The thundering herd problem occurs in computing when a large number of processes, threads, or client requests, all waiting for a specific event or resource, are awakened or triggered simultaneously, but only one of them can successfully proceed to handle the event. The others then go back to waiting, resulting in wasted system resources (like CPU cycles for context switching) and potential system performance degradation or failure due to resource contention. 

Common Scenarios

This problem commonly appears in:

  • Operating Systems: When multiple threads are waiting on a single event, such as an incoming network connection, and the kernel wakes up all of them when the event occurs, only one can accept the connection. The others perform unnecessary work (context switching) before returning to a wait state.
  • Caching Systems (Cache Stampede): When a popular cached item expires, numerous simultaneous requests for that item all miss the cache and then simultaneously hit the backend database or API to regenerate the data.
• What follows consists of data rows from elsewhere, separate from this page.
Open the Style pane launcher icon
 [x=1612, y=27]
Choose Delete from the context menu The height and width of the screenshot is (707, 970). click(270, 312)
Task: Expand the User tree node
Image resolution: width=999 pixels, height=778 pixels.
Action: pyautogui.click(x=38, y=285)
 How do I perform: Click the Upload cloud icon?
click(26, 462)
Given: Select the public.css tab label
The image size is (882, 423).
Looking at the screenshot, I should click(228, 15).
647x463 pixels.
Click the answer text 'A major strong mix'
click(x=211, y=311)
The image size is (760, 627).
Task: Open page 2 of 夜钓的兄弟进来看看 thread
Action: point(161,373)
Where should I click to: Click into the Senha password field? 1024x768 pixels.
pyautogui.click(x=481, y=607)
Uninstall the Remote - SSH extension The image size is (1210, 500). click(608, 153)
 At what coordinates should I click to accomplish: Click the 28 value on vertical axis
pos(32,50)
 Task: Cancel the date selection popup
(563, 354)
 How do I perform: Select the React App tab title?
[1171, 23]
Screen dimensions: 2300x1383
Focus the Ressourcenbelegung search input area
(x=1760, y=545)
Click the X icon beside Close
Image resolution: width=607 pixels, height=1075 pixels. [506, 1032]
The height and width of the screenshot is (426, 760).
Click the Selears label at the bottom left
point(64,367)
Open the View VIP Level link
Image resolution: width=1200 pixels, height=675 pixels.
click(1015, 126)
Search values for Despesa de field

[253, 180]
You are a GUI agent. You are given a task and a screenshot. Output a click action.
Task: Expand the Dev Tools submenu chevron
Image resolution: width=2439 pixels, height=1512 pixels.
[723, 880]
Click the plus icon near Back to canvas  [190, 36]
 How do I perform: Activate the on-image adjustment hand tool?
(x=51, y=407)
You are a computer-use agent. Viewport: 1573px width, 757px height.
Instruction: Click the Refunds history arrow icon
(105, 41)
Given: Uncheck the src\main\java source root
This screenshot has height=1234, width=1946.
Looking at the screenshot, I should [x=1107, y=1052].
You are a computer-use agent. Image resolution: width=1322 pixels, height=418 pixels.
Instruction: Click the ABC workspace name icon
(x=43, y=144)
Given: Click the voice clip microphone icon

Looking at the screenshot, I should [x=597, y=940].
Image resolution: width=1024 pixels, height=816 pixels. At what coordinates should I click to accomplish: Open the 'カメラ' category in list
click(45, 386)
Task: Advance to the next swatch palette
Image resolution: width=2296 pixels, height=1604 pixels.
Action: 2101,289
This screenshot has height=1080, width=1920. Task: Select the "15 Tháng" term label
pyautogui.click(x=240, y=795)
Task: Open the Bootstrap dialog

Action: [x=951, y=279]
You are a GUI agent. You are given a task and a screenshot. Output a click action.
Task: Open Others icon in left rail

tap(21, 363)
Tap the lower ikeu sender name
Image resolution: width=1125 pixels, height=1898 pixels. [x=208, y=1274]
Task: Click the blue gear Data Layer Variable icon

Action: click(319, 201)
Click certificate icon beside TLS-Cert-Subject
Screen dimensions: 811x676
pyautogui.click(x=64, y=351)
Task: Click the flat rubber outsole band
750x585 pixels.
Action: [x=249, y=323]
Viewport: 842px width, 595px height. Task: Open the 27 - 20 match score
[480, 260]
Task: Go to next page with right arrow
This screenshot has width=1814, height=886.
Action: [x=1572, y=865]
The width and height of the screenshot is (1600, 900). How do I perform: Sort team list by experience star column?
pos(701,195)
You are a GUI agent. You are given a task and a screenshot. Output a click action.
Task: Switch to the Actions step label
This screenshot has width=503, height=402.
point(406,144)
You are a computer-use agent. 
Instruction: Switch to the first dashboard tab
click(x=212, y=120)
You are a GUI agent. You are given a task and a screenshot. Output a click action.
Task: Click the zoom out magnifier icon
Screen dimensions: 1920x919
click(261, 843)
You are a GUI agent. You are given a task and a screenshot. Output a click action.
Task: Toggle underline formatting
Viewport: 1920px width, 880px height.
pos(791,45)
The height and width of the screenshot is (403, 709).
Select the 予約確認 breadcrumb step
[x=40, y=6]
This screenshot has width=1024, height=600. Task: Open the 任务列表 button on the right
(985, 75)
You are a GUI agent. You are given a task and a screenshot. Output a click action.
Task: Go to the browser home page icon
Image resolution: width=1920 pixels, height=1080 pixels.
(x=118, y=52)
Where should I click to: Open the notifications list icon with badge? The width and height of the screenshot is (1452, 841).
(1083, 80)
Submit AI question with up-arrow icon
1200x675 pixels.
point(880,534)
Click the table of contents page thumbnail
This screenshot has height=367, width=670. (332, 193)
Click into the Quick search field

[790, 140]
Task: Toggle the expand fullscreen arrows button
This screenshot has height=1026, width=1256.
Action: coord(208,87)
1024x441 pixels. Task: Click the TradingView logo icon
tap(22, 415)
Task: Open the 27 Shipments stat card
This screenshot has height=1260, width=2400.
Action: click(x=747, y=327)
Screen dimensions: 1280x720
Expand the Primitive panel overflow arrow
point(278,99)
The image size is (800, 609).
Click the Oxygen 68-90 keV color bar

This sudden surge can overwhelm the database and cause it to fail.
  • Distributed Systems and APIs: When a server is overwhelmed and becomes unavailable, multiple clients using a retry mechanism may all attempt to reconnect or retry failed requests at the exact same time, further exacerbating the server's overload and preventing it from recovering.
  • Scheduled Jobs: Multiple instances of a scheduled task (e.g., cron jobs on different servers) might all trigger at the exact same time, leading to a synchronized flood of requests to a shared service. 

Solutions and Mitigations

Various strategies are used to mitigate the thundering herd problem:

  • Request Coalescing/Locking: A mechanism where, if a resource is being generated or fetched, subsequent requests wait for the first request to complete and then share the result, rather than initiating their own separate requests. This can be implemented using locks or a "single-flight" mechanism.
  • Staggered/Randomized Expirations (Jitter): Instead of having all cached items expire at the same time, a random delay (jitter) is added to the expiration times to spread out the renewal requests over a period.
  • Specialized Kernel APIs: Modern operating systems provide specific APIs (like EPOLLEXCLUSIVE in Linux's epoll() or I/O completion ports in Windows) that can be configured to wake up only one process or thread when an event occurs.
  • Rate Limiting and Circuit Breakers: Implementing rate limits on backend services can prevent them from being completely overwhelmed. A circuit breaker pattern can return a fallback response (like stale data) when the backend is under heavy load, preventing a cascade of failures.
  • Proactive Caching: Periodically updating the cache in the background (e.g., via a dedicated worker) before it expires, ensuring fresh data is available when requested.